KR920005743B1 - Process for the preparation of fluoropurine nucleic acid derivatives - Google Patents

Abstract

A method for preparing fluorinated purine nucleic acids of formula (I) comprises a deamino-substitution reaction of a purine nucleic acid of formula (II) by use of tetrafluoro sodium borate and a cpd. of formula t-BuSNOn (where n = 1 or 2) in the presence of acetonitrile. In the formulas, R= triacetyl ribose or thyl; X= methylamine, H or F; Y=OH or F; Z=H or Br; X'= methylamine, H or amine; Y'=OH or amine.
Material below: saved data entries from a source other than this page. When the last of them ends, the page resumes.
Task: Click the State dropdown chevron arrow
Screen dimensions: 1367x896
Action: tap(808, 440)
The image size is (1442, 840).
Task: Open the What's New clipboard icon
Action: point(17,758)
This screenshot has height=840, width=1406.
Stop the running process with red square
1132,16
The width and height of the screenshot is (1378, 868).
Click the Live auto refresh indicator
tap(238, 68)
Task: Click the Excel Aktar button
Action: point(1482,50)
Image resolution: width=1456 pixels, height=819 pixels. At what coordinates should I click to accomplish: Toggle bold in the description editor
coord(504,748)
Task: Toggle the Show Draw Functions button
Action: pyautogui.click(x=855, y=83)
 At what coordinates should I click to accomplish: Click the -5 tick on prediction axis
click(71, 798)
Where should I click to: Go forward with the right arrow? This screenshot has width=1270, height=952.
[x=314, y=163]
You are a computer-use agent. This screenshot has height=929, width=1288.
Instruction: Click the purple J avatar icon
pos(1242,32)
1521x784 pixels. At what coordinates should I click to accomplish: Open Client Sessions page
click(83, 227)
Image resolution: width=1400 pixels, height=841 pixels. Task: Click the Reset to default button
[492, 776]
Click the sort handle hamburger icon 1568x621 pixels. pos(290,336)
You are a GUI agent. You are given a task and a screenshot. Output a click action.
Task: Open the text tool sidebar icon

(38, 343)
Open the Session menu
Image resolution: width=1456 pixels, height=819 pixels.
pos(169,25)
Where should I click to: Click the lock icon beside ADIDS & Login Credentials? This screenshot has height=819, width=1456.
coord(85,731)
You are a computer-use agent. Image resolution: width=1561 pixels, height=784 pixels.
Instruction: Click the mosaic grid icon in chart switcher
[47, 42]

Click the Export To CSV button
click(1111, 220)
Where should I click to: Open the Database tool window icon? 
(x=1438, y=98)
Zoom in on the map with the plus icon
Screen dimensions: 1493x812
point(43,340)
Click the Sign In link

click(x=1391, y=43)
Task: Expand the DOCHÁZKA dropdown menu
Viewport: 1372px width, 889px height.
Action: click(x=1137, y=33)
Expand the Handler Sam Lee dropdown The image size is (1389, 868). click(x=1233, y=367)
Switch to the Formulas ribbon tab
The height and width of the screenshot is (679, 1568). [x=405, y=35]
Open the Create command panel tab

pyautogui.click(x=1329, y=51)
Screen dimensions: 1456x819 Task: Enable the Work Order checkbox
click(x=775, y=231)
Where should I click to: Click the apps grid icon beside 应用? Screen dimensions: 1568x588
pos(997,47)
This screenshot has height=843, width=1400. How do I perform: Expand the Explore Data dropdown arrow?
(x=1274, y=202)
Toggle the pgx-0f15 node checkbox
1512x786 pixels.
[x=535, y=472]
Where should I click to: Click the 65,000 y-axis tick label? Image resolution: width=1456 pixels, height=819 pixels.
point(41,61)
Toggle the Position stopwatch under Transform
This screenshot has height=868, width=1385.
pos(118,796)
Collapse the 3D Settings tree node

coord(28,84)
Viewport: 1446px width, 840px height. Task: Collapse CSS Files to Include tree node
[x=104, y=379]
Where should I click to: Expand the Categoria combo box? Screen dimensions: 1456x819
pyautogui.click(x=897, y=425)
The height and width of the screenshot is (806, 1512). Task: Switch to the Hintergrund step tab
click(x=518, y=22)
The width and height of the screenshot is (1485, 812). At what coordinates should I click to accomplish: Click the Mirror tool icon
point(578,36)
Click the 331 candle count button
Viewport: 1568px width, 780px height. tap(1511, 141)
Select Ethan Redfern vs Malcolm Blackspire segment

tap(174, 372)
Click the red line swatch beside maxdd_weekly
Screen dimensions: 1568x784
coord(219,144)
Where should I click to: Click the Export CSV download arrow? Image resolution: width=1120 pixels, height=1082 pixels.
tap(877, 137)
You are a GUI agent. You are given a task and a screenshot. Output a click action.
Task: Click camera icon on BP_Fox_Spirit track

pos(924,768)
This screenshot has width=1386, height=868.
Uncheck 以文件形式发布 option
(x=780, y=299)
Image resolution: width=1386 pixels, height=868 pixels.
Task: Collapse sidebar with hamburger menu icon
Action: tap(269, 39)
Pref. the molar ratio of (II): tetrafluoro sodium borate: t-BuSNOn is 1:2:2. The cpds. (I) have antivirial, antibacterial and anticancer activities.

Description

Method for preparing fluorinated purine nucleic acid

The present invention relates to a new and advanced process for preparing fluorinated purinenucleic acid represented by general formula (I), which are important organic compounds or compounds related thereto that exhibit antiviral, anticancer and antibacterial properties.

(In the formula, X represents -NHMe, -H, -F group, Y represents -F, -OH group, Z represents -H, -Br group, R represents ethyl group or triacetylribose group.)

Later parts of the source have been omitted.